5. En l'espèce, il ressort des pièces du dossier qu'une demande d'autorisation de travail a été adressée par le conseil de M. B à la préfète du Rhône, directement au nom de celui-ci et non par l'employeur de celui-ci, par voie postale et non au moyen du téléservice dédié, en méconnaissance des dispositions précitées des articles R. 5221-1 et R. 5221-15 du code du travail. Il est par ailleurs constant que M. B ne disposait d'aucun titre de séjour en cours de validité, pièce justificative figurant pourtant sur la liste fixée par l'arrêté du 1er avril 2021 précité. Il ne ressort par ailleurs d'aucune pièce du dossier que la préfète lui aurait prescrit de formuler sa demande par voie postale. Dans ces conditions, alors que M. B a irrégulièrement formulé sa demande par voie postale et que, au surplus, son dossier était incomplet et ainsi que les parties en ont été informées en application de l'article R. 611-7 du code de justice administrative, le silence gardé par la préfète sur ce courrier n'a pas pu faire naître une décision implicite de rejet.

6. Il résulte de tout ce qui précède que les conclusions présentées à titre principal ainsi que celles présentées à titre subsidiaire doivent être rejetées comme irrecevables.

Sur les frais liés au litige :

7. Les dispositions de l'article L. 761-1 du code de justice administrative font obstacle à ce qu'il soit mis à la charge de l'État, qui n'est pas la partie perdante dans la présente instance, une somme au titre des frais liés au litige.

D E C I D E :

Article 1er : La requête de la société Mauran-Delon et de M. B est rejetée.

Article 2 : Le présent jugement sera notifié à la société Mauran-Delon, à M. A B et à la préfète du Rhône.

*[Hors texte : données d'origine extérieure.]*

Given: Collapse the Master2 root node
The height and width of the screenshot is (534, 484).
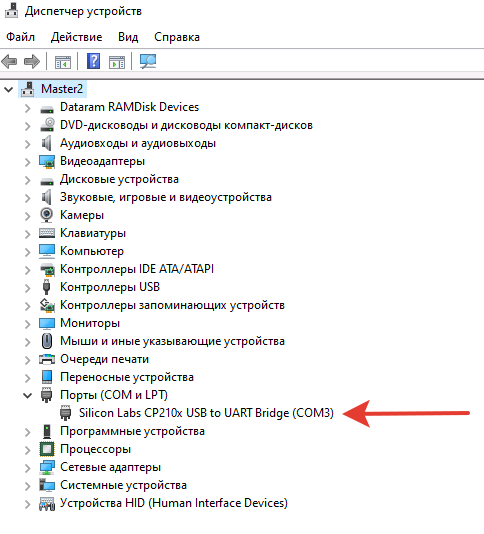Looking at the screenshot, I should tap(9, 90).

Délibéré après l'audience du 4 juillet 2025, à laquelle siégeaient :

Mme Rizzato, première conseillère faisant fonction de présidente,

Mme Leravat, première conseillère,

Mme de Tonnac, conseillère.

Rendu public par mise à disposition au greffe le 18 juillet 2025.

La rapporteure,

A. de Tonnac

La première conseillère faisant

fonction de présidente,

C. Rizzato

La greffière,

S. Rolland

La République mande et ordonne à la préfète du Rhône en ce qui la concerne ou à tous commissaires de justice à ce requis en ce qui concerne les voies de droit commun contre les parties privées, de pourvoir à l'exécution de la présente décision.